WHAT YOU HAVE TO DO =
What lines of the data include the string "Digie"? Copy them all.

=== PROVIDED DATA ===

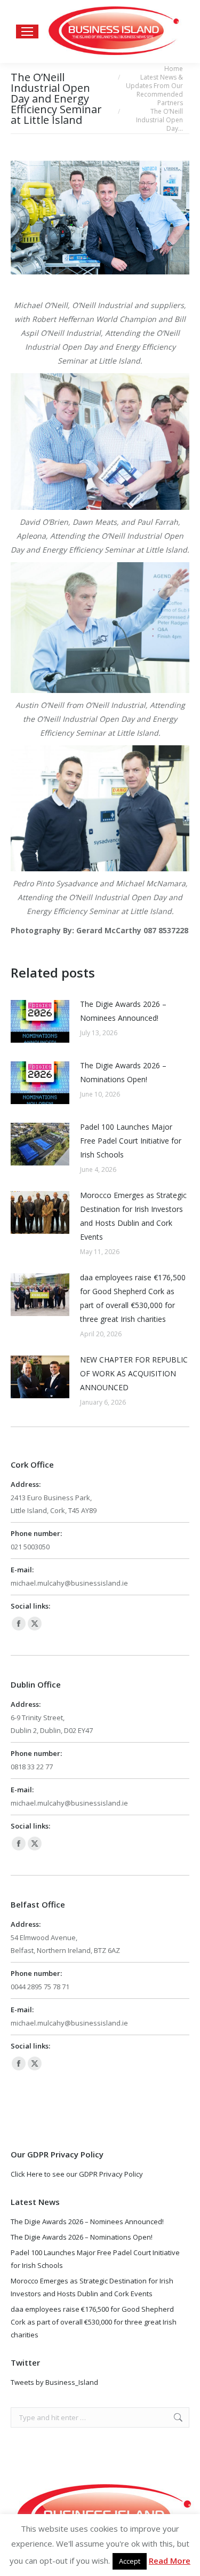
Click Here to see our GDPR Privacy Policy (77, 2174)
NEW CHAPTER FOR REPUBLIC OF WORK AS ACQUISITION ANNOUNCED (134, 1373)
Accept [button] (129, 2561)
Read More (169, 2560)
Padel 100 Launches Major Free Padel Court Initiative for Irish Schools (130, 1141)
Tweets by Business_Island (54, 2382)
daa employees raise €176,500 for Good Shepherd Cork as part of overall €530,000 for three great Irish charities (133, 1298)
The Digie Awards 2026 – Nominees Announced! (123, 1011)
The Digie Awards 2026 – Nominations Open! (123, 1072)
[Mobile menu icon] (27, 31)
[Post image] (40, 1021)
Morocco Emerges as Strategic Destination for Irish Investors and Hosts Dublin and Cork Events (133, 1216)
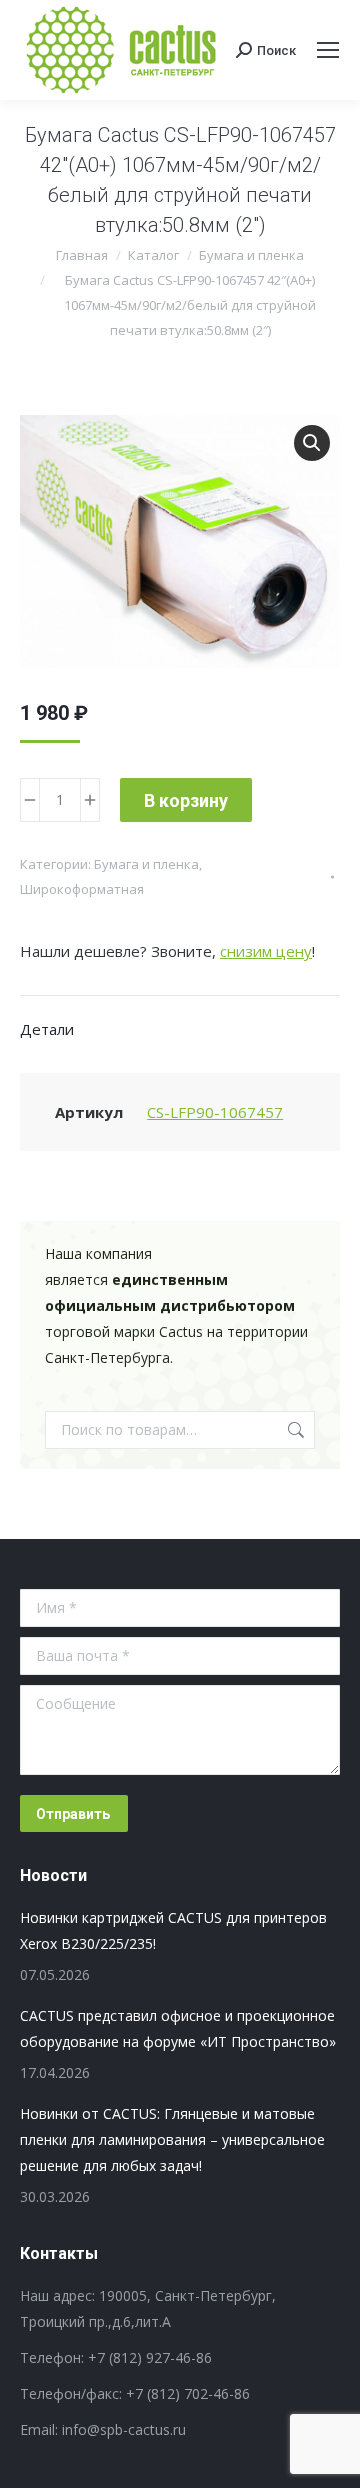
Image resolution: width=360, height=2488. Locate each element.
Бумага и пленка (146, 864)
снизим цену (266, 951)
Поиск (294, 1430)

===

RESPONSE AREA =
The Digie Awards 2026 – Nominees Announced! (123, 1011)
The Digie Awards 2026 – Nominations Open! (123, 1072)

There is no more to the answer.